Не стану повторяться — кто знает "из какого сора", если включить в этот "сор" — и "шипенье пенистых бокалов" на дружеской пирушке с пылкими речами оригинальных личностей, и дежурную влюбленность, и крик орла в Кавказских горах, и болтовню Руссо, и образное ворчание няни, и кладбищенскую немоту, и знакомые сосны — "шорох их вершин", и мало ли что — взросло Пушкинское — эпитеты явно неуместны. Но надо же было, чтобы разный "сор" или что-то и впрямь драгоценное, духовные "жемчужные зёрна", запавшие в душу творца, наилучшим образом трансформировались в плоды творчества. У меня, например, — нет, помилуйте, не примазываюсь к творцам, будем говорить, "золотого фонда" культуры, — запавшее в душу за долгие годы жизни также непринуждённо вылилось на страницы этого интеллектуального дневника.

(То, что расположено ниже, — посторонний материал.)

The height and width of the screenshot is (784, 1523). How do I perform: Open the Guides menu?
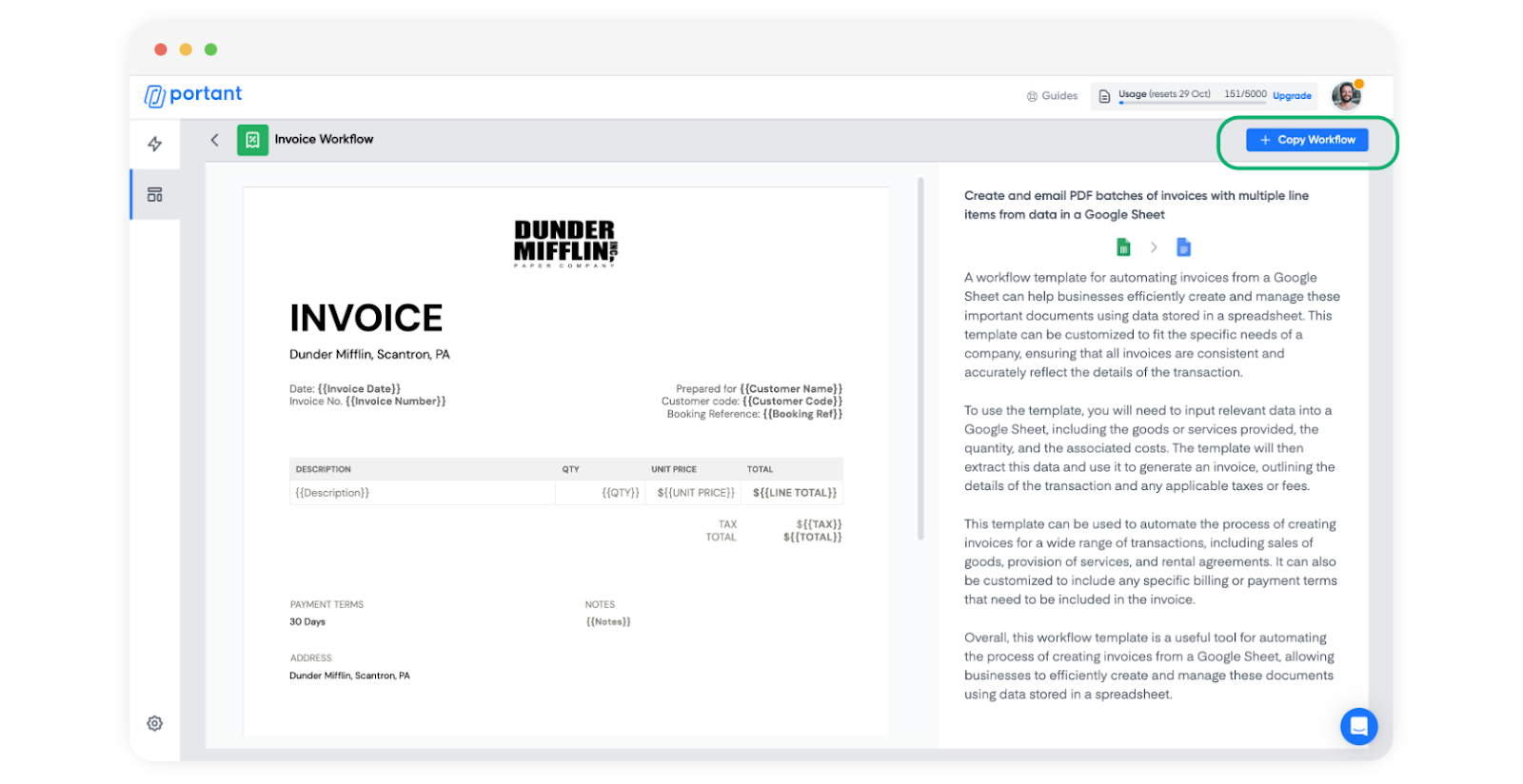1052,96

Ранее прервался на том, что получив в юности возможность углубиться преимущественно в философию, если под этим понимать широкий спектр миропонимания — сейчас не найду более выразительного слова — и мыслителей античных, и мудрецов Востока, и толкователей "Священных книг", и Лейбница, и Гегеля, и Шопенгауэра, и Бердяева, и Фрейда, и ещё можно назвать десятки, сотни имён тех. кто не только видел мир по-своему, но и объяснял, может быть, и оправдывая такое своё мировоззрение, понимание тех или иных аспектов мироустройства, места в нём человека и — каков он на самом деле, одним словом, отстаивая Истину — какой таковая ему представляется; так вот изучив всё это как можно полнее, и я "стоя на плечах гигантов" насколько возможно и объективно приблизился бы к познанию Истины, что замечу, для людей в большей или меньшей степени мистически настроенных достижимо посредством самоуглубления, медитации, при озарении свыше.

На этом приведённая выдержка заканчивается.